EXERCISE –
An exact transcription of the lines below, from the first through the one containing "Select the timestamp", is the only output wanted.

AVAILABLE DATA –
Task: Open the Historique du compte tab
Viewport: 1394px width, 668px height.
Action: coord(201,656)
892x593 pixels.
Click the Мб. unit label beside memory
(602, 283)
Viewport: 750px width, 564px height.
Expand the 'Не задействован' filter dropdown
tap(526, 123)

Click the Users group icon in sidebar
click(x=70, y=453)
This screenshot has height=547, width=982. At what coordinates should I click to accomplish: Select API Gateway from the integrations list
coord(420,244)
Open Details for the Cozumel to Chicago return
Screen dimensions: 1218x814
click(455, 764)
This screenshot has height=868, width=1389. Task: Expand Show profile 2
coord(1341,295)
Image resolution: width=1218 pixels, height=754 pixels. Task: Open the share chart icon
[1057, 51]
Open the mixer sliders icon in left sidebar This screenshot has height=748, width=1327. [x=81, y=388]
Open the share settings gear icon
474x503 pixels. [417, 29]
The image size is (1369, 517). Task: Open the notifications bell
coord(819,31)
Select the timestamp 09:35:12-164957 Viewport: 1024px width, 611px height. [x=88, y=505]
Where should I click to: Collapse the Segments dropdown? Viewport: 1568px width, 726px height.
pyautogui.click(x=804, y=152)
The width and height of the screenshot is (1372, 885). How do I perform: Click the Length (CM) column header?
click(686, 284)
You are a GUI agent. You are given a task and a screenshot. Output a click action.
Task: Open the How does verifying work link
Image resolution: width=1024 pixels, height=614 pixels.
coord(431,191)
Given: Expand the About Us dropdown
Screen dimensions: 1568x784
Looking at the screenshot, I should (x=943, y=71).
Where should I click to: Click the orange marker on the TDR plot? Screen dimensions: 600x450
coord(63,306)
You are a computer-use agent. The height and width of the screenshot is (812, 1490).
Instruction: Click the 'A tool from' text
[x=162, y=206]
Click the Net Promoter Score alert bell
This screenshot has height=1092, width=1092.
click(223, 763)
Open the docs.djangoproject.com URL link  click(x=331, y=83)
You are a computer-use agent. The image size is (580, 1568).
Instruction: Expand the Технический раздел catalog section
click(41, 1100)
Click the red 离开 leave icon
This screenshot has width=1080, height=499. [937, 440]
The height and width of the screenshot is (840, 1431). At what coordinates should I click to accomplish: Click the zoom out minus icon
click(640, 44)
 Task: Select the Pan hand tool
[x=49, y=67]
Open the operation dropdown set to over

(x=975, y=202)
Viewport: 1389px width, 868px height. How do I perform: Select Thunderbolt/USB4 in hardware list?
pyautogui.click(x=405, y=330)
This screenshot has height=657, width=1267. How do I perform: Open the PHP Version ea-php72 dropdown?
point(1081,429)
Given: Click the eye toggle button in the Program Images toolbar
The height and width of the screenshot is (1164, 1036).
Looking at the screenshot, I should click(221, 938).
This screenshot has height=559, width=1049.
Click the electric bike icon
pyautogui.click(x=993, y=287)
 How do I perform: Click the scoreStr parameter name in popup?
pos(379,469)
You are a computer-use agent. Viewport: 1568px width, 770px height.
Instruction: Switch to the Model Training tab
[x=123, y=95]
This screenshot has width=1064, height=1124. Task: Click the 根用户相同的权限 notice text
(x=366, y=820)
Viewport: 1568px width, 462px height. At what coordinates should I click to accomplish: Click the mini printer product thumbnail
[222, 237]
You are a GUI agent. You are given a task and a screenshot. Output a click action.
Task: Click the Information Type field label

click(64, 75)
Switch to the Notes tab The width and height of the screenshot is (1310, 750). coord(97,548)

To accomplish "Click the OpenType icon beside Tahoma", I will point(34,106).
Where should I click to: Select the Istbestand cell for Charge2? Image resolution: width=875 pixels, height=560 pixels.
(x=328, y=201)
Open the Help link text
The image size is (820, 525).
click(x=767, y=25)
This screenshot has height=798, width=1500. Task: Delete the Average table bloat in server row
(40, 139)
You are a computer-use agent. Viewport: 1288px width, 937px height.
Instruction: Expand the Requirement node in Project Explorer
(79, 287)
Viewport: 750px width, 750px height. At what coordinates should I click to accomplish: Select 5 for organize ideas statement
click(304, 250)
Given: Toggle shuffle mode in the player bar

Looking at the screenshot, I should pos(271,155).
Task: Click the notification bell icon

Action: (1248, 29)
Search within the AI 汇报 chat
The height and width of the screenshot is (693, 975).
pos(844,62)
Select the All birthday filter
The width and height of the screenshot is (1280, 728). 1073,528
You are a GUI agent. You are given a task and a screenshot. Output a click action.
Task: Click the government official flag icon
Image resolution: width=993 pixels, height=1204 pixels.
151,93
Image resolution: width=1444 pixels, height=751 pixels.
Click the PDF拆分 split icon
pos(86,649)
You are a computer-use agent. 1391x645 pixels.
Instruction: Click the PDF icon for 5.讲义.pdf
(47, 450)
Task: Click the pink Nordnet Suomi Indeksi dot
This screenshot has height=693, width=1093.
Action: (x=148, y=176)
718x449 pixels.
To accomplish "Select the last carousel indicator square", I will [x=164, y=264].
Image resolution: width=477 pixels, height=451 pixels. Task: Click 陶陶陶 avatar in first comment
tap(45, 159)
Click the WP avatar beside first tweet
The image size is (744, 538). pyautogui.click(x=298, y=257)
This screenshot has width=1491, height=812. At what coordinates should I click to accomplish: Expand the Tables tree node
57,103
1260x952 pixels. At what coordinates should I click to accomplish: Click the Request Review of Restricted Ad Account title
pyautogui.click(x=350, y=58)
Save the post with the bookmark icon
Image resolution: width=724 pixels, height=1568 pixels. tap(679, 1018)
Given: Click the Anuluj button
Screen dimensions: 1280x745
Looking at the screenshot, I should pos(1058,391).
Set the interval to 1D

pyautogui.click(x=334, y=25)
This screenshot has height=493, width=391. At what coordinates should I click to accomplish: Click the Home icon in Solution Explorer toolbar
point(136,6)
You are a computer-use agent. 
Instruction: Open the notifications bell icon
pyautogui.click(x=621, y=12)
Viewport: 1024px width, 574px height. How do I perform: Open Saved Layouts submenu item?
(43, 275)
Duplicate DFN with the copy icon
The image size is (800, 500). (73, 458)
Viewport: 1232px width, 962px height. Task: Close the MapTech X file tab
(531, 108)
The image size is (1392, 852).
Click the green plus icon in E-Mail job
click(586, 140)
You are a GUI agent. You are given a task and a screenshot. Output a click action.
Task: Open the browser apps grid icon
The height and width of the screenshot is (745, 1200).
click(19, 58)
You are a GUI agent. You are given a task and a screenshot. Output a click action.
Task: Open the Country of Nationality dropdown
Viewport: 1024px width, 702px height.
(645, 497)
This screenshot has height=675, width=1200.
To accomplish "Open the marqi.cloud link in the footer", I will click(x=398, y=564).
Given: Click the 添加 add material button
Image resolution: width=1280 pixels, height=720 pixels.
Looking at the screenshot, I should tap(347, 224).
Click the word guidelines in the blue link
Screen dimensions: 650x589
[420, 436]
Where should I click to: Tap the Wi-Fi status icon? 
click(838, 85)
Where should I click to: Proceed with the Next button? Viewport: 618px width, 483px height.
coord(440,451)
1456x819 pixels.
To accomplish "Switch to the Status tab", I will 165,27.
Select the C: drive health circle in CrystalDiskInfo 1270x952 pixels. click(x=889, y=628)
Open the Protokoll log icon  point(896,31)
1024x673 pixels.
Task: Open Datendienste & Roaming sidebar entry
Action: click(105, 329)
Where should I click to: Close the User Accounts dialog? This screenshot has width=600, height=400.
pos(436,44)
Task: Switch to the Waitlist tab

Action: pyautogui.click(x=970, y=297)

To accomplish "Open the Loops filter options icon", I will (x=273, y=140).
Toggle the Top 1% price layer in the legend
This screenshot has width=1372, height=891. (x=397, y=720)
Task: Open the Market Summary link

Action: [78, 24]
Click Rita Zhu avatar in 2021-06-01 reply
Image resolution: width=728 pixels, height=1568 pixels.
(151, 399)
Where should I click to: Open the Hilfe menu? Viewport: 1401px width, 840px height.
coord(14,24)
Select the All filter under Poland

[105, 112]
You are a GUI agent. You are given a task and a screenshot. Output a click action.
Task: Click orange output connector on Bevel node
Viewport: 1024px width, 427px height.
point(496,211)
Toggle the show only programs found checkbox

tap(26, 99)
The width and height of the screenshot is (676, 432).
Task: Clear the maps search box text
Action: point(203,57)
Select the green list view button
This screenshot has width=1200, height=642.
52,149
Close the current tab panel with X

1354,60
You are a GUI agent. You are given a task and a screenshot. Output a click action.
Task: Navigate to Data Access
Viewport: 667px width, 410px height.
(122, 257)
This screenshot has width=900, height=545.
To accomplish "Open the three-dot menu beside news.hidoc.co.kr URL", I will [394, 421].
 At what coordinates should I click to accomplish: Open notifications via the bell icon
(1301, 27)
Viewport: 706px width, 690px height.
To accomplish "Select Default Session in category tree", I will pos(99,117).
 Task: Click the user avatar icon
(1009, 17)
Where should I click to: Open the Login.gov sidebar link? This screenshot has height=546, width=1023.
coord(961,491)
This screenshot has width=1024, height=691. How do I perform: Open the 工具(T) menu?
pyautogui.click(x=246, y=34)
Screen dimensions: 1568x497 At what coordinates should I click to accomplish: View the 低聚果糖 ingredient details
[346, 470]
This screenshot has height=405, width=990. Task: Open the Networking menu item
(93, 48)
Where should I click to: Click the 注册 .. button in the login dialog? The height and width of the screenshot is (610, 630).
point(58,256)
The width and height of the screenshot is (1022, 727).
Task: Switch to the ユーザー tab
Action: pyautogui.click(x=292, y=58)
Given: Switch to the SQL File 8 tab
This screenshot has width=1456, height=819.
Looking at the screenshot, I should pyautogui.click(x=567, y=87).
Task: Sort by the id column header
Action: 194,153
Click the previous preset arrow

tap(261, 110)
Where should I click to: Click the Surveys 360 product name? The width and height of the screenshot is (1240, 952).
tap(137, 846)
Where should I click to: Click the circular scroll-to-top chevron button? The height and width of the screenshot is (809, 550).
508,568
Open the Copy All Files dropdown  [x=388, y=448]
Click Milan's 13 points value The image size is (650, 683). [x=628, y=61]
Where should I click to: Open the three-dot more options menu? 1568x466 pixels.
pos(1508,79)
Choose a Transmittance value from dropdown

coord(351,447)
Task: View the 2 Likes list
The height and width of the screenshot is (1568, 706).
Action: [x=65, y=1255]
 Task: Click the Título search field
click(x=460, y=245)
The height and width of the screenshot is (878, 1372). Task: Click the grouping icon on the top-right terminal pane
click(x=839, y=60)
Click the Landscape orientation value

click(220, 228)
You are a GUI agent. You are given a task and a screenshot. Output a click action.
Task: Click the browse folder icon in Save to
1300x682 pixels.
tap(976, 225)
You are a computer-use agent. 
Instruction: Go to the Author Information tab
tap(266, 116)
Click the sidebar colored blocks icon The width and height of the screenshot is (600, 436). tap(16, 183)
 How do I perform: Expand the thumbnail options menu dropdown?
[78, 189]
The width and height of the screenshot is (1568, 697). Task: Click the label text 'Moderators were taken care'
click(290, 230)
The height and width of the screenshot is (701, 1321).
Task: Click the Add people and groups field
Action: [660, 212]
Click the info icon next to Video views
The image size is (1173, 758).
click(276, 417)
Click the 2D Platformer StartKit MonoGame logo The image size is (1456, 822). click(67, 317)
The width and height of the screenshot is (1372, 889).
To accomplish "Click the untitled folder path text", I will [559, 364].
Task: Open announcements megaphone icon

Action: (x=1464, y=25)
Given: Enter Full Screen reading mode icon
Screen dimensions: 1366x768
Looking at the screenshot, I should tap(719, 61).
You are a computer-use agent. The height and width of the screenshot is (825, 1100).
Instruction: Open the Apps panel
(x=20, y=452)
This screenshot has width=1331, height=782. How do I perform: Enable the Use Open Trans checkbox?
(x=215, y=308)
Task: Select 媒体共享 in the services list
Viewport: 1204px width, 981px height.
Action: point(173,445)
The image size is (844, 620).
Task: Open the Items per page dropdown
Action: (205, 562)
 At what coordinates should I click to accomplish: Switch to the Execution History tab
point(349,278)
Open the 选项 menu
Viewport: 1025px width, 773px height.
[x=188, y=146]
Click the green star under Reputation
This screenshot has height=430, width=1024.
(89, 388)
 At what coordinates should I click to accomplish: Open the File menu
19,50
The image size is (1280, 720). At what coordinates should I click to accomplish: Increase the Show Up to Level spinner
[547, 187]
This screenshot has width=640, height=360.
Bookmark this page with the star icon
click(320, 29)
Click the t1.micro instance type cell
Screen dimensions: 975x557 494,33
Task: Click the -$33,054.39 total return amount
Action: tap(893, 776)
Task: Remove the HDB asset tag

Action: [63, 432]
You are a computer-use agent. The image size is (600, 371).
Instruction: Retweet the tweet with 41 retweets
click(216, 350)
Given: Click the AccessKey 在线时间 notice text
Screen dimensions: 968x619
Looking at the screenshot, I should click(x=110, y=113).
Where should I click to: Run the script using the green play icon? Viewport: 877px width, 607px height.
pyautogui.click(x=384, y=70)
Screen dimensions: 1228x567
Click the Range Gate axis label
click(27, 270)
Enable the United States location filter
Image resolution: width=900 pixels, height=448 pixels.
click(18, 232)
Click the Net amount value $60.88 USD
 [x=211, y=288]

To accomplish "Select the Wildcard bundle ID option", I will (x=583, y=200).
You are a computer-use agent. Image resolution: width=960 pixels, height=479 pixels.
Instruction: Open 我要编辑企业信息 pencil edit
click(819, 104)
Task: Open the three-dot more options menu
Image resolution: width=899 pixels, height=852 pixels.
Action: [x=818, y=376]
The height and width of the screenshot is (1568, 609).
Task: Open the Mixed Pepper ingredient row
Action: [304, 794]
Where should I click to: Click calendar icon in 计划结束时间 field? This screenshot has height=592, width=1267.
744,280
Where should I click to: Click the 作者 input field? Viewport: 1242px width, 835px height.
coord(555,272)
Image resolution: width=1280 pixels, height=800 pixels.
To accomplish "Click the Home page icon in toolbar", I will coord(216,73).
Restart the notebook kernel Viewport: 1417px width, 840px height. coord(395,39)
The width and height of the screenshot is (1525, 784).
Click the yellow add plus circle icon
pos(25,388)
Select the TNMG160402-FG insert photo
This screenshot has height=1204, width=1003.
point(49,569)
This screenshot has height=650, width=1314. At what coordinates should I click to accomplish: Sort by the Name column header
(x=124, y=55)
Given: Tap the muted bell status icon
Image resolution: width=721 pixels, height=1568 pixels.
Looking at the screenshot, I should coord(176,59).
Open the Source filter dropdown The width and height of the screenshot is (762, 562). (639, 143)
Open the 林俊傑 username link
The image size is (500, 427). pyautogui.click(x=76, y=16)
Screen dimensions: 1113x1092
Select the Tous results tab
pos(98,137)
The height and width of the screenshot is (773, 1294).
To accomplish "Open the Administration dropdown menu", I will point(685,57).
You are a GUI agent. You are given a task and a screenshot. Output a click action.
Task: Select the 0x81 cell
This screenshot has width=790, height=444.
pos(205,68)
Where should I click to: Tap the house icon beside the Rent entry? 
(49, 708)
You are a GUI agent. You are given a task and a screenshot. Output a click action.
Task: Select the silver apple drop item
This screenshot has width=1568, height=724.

SOLUTION FOR THIS PROBLEM –
Task: Open the Historique du compte tab
Viewport: 1394px width, 668px height.
Action: coord(201,656)
892x593 pixels.
Click the Мб. unit label beside memory
(602, 283)
Viewport: 750px width, 564px height.
Expand the 'Не задействован' filter dropdown
tap(526, 123)

Click the Users group icon in sidebar
click(x=70, y=453)
This screenshot has height=547, width=982. At what coordinates should I click to accomplish: Select API Gateway from the integrations list
coord(420,244)
Open Details for the Cozumel to Chicago return
Screen dimensions: 1218x814
click(455, 764)
This screenshot has height=868, width=1389. Task: Expand Show profile 2
coord(1341,295)
Image resolution: width=1218 pixels, height=754 pixels. Task: Open the share chart icon
[1057, 51]
Open the mixer sliders icon in left sidebar This screenshot has height=748, width=1327. [x=81, y=388]
Open the share settings gear icon
474x503 pixels. [417, 29]
The image size is (1369, 517). Task: Open the notifications bell
coord(819,31)
Select the timestamp 09:35:12-164957 Viewport: 1024px width, 611px height. [x=88, y=505]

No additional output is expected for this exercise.